Нестройный ропот, прокатившийся по рядам, в считаные секунды окреп, стал похожим на свирепый рев урагана. Гнедой жеребец зло всхрапнул, прижал уши, заплясал на месте. Кривонос, переведя дух, успокоил его коротким окриком, потом поднял руку:
– В тот день поклялся я, други, что ничего не пожалею, даже жизни, лишь бы вот этою самой рукой убить Ярему! Нет больше жалости в сердце моем, иссохло оно, коркою покрылось. И вас прошу, други: изгоните жалость из сердец. Ныне пришел час расплаты! Нет пощады ни Яреме, ни прочим ляхам! И православным-перевертышам, кои ляхам служат, пред ними стелятся, своих же собратьев катуя да грабя, тоже пощады нет! И жидам-арендаторам, кои опоганили наши святые церкви, никакой пощады не давайте! Рубите, жгите, рвите на части! Шкуру с них сдирайте, с песьих сынов! Ведаю: непросто то, други. Все ж люди мы, а не волки хижие…[9] А только бывает время, когда сердце надо на замок запереть. Нас терзали – и мы терзать будем! Жен наших и дочерей бесчестили – так панночки за то рассчитаются белым телом! С батьков наших выколачивали и чинш, и попасное, и рогатое, и ставщину[10] – теперь пограбим панское добро! Верно ли говорю, други?!
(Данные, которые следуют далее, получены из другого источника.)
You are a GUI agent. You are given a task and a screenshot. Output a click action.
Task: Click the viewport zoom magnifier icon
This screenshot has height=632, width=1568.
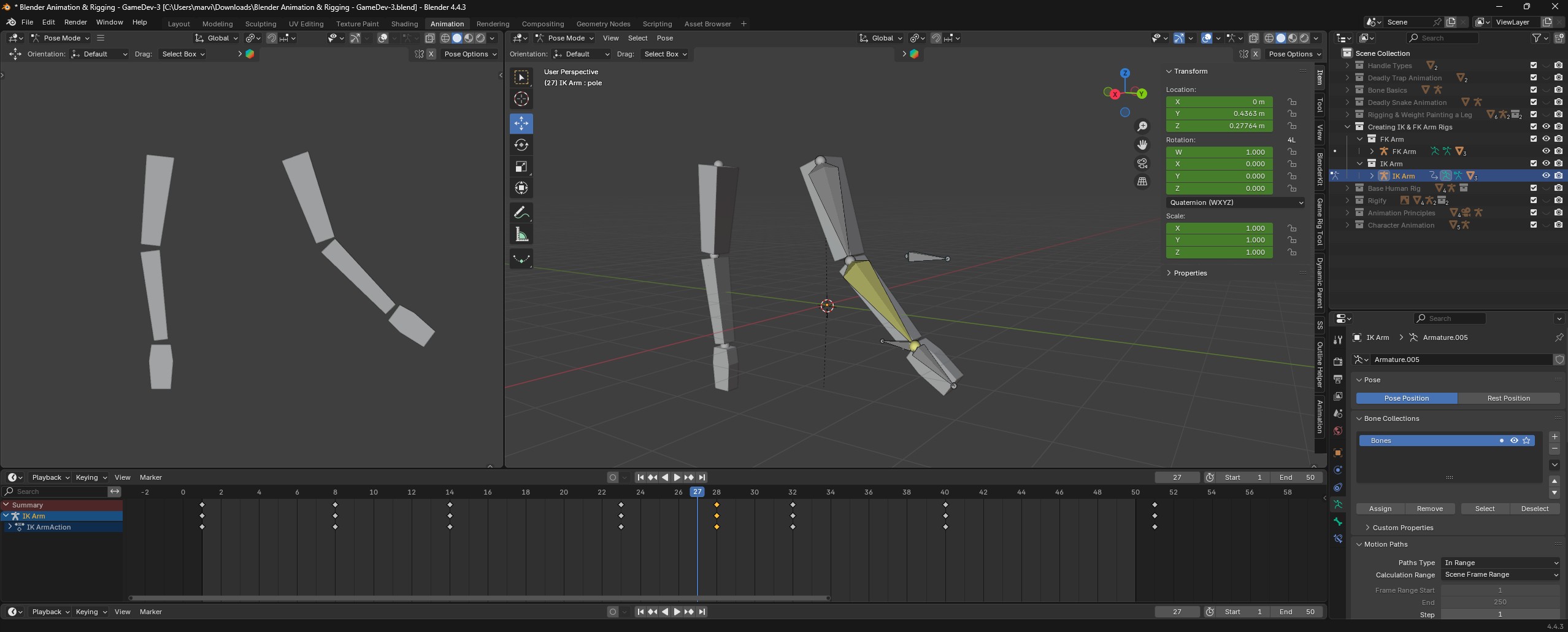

– Верно-ооо!!! – Вся степь, казалось, содрогнулась от страшного ликующего вопля, вырвавшегося из многих тысяч глоток.
– Об одном лишь прошу: ежели кому из вас, с Божьей милостью и благословением, улыбнется великая удача, ежели кто в плен этого сатану живым возьмет, – не убивайте, отдайте мне! И не выпускайте, хоть бы он за себя выкуп величиною с золотую гору сулил! Ярема от моей руки умереть должен! Все за это отдам: и добычу свою, и казну немалую, что в надежном месте спрятана… В ноги при всем войске Запорожском поклонюсь, руку поцелую, в услужение пойду, как последний раб. Только Ярему мне отдайте!!! Слышите, други?
– Слышим, батьку! – таким же громовым хором отозвались казаки.
– Ну, коли так… – Кривонос, сняв шапку, перекрестился. – С Богом, в поход! На Лубны! На Ярему!
И первым тронулся с места.
Странный московит, этот змей-искуситель, говорил спокойным, размеренным голосом, которому отчего-то хотелось внимать, затаив дыхание:
– Итак, пане, волею судьбы, а точнее – милостью Божьей, вам выпал уникальный шанс. Предупреждаю: дело сопряжено с большими трудностями и, безусловно, риском. Пан ротмистр может отказаться, я не сочту это ни за неучтивость, ни за обиду, а просто поищу другого помощника… Но, если уж говорить совсем откровенно, грех упускать такую возможность! Особенно если учесть, что пан окажет великую услугу не только ясновельможному князю, но и всей Речи Посполитой! И эта услуга, разумеется, будет должным образом оценена и вознаграждена.